REQUIRED WORK
How many lines in the items below contain the string "Buscar"? Reply with the number alone.

----- RECORDS SHOWN -----

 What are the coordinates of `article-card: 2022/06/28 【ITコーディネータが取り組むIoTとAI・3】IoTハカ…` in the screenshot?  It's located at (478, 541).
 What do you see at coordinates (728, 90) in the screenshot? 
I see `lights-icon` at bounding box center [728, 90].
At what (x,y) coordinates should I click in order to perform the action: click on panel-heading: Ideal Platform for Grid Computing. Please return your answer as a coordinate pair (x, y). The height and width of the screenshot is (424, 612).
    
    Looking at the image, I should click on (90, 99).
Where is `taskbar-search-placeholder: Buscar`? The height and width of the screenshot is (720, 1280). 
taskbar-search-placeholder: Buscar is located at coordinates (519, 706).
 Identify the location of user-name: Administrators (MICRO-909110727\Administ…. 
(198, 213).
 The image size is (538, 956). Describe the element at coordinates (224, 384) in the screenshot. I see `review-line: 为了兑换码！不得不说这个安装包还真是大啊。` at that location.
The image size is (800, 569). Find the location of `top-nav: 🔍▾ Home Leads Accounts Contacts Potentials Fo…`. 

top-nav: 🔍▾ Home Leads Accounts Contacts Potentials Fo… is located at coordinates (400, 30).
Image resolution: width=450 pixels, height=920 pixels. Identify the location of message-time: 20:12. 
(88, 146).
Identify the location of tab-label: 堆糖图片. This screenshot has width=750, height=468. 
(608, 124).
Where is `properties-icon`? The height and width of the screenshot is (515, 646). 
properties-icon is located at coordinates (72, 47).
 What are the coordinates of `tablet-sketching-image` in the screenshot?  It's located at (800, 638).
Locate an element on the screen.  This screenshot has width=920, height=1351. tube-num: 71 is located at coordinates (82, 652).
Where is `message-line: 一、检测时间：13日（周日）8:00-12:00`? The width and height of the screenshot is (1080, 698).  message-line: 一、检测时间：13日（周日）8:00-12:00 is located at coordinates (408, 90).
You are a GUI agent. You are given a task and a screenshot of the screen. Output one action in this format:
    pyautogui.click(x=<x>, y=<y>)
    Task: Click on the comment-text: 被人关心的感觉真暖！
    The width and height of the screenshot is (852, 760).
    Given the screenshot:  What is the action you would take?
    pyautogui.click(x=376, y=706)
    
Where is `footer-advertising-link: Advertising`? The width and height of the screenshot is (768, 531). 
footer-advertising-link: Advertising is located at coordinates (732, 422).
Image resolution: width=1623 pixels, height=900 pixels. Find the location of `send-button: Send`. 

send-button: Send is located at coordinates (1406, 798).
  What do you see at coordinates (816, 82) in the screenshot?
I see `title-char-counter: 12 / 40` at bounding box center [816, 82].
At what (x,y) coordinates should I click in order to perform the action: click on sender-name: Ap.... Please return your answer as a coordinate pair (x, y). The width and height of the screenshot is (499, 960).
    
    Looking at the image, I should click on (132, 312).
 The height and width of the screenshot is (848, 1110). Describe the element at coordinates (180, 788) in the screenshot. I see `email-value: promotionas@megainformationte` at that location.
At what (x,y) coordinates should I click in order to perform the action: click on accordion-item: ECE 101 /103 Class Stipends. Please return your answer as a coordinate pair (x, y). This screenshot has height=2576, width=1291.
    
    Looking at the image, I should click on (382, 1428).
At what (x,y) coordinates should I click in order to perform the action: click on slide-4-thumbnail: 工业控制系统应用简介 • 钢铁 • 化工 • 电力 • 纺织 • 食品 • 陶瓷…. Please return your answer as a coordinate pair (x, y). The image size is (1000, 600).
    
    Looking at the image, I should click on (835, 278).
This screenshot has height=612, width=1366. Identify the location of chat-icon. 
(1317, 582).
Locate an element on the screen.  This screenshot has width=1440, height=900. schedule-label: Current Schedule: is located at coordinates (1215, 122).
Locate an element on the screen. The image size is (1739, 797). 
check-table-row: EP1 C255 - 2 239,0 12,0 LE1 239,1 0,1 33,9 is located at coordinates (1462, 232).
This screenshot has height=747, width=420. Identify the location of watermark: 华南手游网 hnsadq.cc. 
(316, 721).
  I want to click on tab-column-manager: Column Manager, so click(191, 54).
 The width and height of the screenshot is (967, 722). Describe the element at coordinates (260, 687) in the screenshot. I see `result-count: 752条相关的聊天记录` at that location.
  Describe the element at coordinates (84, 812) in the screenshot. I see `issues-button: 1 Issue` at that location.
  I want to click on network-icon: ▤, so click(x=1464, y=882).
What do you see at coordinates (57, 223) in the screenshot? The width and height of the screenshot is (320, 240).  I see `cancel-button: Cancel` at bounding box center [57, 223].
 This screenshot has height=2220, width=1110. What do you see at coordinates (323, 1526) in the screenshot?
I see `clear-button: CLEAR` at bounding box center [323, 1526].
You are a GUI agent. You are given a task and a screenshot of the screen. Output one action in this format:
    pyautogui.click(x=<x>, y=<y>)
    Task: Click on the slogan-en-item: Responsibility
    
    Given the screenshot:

-----

RESPONSE
2